うつ病の治療は長期に及ぶことが多く、薬を長い間服用することは稀ではありません。長い間薬を飲むと、「ずっと薬を飲み続けて良いのだろうか?」とか「薬を飲み続けていると体に良くないのではないか?」などという疑問が生じます。

ずっと薬を飲むことへの不安は、「長いこと薬を飲んでいると副作用がでるのではないか?」という不安から生じます。一方、薬をやめるとまた精神不安定になるのではないか?という不安もあります。

副作用についていうと、ほとんどの抗うつ薬の副作用は、薬の飲み始めに多くみられます。このため抗うつ薬は当初の1週間はとても少ない量から治療を始めます。

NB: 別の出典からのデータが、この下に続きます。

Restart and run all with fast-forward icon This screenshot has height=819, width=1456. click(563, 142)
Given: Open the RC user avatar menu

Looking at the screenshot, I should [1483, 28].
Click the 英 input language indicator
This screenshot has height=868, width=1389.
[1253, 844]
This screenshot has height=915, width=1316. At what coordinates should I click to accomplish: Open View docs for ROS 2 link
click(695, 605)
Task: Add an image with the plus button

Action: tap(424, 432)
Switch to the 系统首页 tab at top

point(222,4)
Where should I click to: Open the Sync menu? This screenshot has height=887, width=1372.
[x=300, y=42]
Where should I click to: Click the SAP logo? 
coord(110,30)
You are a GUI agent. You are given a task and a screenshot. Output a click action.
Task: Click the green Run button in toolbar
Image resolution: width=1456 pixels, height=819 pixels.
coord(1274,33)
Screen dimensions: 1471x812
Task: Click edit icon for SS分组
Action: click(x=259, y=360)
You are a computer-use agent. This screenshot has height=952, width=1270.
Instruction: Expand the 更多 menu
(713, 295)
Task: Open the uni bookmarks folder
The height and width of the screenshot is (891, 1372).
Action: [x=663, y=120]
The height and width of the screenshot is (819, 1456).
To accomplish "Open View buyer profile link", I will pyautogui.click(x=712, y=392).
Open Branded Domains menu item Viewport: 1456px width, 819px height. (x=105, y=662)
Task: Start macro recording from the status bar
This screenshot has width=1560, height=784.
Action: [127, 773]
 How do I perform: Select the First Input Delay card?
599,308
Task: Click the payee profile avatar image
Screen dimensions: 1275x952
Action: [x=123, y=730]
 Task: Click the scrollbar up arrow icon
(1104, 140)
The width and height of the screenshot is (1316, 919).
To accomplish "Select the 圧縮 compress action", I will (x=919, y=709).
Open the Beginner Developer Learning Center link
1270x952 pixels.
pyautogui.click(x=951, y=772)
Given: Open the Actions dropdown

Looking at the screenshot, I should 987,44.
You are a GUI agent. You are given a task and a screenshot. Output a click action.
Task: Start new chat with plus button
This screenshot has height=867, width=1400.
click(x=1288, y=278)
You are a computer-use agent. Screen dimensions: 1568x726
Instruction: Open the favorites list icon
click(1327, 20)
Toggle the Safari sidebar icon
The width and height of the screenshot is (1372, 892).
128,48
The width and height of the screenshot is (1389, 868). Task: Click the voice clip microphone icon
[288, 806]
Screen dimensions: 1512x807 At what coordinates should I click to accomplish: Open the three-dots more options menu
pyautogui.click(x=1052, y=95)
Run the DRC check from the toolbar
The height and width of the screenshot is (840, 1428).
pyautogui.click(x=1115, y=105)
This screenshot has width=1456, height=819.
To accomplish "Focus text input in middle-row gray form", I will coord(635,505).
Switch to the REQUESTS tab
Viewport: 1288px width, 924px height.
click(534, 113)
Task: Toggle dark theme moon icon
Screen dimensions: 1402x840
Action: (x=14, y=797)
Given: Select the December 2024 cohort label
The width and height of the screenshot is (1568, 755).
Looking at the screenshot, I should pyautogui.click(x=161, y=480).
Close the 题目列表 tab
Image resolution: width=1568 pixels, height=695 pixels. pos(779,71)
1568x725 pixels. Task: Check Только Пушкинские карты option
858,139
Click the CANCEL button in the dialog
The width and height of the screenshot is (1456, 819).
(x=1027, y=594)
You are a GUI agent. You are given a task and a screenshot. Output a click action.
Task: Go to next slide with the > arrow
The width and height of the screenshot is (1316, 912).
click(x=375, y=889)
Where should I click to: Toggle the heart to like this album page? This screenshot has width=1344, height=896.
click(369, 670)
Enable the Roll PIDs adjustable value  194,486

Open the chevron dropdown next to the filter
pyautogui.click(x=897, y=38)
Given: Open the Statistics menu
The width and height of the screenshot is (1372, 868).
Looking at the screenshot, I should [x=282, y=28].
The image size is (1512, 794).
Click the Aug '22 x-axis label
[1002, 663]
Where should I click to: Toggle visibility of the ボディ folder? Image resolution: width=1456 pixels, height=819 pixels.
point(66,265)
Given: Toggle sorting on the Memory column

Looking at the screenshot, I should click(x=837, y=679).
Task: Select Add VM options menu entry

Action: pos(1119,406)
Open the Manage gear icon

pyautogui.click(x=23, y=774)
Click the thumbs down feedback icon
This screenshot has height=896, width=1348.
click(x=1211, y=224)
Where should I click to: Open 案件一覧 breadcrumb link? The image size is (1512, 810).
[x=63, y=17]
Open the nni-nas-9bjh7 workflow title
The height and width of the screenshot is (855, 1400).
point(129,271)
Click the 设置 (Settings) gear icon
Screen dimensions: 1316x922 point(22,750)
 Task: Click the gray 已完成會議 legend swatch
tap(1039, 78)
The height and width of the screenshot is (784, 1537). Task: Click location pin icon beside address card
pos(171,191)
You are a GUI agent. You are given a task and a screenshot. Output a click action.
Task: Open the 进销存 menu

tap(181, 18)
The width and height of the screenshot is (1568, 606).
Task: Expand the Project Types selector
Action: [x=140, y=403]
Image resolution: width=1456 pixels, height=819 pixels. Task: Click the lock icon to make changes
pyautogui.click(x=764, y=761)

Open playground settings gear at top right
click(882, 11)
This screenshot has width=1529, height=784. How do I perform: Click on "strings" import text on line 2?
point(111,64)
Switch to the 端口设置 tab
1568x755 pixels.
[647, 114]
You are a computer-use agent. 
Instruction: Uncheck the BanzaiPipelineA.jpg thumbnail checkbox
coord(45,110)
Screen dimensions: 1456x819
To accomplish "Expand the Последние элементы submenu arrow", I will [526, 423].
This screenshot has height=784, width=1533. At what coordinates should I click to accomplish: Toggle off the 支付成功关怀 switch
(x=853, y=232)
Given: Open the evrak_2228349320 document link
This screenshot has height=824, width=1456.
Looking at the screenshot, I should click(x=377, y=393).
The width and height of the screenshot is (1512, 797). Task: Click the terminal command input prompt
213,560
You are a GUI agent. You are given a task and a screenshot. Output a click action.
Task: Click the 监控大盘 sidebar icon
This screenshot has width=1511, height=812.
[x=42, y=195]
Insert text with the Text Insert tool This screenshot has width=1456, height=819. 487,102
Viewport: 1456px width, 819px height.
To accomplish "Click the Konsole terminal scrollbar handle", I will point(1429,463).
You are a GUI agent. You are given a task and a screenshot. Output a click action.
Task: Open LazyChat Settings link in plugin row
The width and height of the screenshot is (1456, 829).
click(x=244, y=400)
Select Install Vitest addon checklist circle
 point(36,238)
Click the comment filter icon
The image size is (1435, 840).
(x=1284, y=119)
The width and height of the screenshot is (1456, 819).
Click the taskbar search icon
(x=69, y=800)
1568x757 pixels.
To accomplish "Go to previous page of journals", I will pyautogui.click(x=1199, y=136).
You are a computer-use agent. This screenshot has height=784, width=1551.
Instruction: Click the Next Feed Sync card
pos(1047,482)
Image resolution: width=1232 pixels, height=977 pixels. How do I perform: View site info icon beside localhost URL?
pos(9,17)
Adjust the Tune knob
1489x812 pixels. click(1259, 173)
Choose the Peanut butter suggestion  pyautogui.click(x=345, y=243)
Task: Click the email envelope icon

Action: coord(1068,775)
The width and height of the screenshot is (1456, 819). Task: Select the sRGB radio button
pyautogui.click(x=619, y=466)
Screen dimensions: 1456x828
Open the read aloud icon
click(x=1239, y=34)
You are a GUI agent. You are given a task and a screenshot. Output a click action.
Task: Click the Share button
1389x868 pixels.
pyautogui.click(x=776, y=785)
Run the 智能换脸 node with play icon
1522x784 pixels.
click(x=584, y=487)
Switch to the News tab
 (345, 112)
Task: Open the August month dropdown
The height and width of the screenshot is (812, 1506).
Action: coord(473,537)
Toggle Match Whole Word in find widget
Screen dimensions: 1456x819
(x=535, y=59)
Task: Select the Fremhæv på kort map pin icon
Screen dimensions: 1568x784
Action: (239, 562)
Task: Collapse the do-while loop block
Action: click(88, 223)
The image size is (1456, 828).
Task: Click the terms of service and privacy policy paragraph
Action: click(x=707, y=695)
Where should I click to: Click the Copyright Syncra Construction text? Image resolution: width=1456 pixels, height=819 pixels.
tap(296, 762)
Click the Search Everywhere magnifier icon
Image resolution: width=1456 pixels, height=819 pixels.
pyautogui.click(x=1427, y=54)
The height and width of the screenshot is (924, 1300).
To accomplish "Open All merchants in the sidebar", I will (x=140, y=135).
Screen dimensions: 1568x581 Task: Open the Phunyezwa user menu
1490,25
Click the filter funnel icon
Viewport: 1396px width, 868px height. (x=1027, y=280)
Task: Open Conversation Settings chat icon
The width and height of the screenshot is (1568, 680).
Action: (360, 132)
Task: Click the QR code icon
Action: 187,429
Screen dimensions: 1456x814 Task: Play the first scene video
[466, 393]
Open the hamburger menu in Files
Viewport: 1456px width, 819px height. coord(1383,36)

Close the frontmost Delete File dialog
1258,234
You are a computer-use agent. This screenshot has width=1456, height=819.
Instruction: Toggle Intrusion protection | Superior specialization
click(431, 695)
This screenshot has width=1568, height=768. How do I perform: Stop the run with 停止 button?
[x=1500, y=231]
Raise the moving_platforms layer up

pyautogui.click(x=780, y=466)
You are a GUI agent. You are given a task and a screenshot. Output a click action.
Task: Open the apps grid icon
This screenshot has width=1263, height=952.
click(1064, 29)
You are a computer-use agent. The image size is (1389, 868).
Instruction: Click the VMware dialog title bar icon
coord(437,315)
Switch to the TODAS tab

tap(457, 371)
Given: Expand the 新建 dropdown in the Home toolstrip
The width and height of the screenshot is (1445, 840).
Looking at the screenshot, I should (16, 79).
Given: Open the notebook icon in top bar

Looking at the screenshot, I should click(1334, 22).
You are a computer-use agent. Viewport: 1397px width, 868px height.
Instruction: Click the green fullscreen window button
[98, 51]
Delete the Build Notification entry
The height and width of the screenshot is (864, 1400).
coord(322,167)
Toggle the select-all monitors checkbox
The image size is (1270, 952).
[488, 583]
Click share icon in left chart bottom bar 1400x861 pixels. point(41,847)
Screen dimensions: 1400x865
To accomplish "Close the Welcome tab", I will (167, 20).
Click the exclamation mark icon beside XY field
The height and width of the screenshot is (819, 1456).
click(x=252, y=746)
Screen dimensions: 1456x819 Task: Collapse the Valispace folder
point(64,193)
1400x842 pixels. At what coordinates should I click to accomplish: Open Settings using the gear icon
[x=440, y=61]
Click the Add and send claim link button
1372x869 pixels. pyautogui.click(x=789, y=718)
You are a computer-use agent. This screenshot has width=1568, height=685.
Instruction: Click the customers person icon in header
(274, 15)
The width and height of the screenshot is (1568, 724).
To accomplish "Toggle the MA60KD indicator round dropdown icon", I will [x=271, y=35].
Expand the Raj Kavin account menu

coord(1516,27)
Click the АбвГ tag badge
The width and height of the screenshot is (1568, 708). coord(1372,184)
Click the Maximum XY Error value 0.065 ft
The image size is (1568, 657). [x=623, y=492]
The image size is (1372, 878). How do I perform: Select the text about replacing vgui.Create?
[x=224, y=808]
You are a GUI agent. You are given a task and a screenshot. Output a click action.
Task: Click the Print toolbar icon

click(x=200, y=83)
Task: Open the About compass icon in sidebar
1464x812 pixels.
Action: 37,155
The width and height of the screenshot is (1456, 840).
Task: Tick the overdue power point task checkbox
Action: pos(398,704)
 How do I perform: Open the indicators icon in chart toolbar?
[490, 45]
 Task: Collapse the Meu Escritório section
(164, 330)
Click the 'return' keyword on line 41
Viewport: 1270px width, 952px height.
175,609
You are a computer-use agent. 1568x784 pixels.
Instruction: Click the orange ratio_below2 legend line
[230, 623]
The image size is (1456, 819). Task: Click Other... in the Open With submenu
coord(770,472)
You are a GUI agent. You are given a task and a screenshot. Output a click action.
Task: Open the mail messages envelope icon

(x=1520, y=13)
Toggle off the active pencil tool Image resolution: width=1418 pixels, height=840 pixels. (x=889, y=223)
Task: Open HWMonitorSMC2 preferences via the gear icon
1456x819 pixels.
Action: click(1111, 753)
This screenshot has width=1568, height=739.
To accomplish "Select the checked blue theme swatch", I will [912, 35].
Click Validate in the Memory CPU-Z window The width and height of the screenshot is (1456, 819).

長期的には新たな薬の副作用は減っていきます。お薬を飲み始めてから半年以上も経って新たな副作用が出てくることはまずありません。抗うつ薬を長期的に服用することの健康面に及ぼす心配はないといって良いでしょう。

日本うつ病学会の治療ガイドラインには、「早期に抗うつ薬を中止・減量することは再燃の危険性を高める。」と書かれています。つまり、薬をやめるのが早過ぎると、またうつ病が再発する可能性が高いというのです。

うつ病で完全に症状がなくなってからも、一定の期間はお薬を続ける必要があります。これは再発を予防するためです。このガイドラインでは、初発の方では4-9ヶ月、再発の方では2-3年の服薬が必要と大まかな目安を示しています。

うつ病は再発の多い病気です。多くの研究は、初めてうつ病になった方では、約50%に再発があると報告しています。ですから、抗うつ薬を飲むことの意味は、現在の症状を改善するということだけではなく、将来の再発を予防するという意味合いがあるのです。

実際にどの位薬を続けるべきかは、一人一人の置かれている状況により異なります。職場や家庭のストレス、ご本人の性格などを考慮する必要があります。主治医と相談しながら、どの位薬を続けるべきか理解を深めましょう。薬をやめる時は少しづつ減らしていく必要があります。自分の判断だけで急に薬をやめたりしないようにしましょう。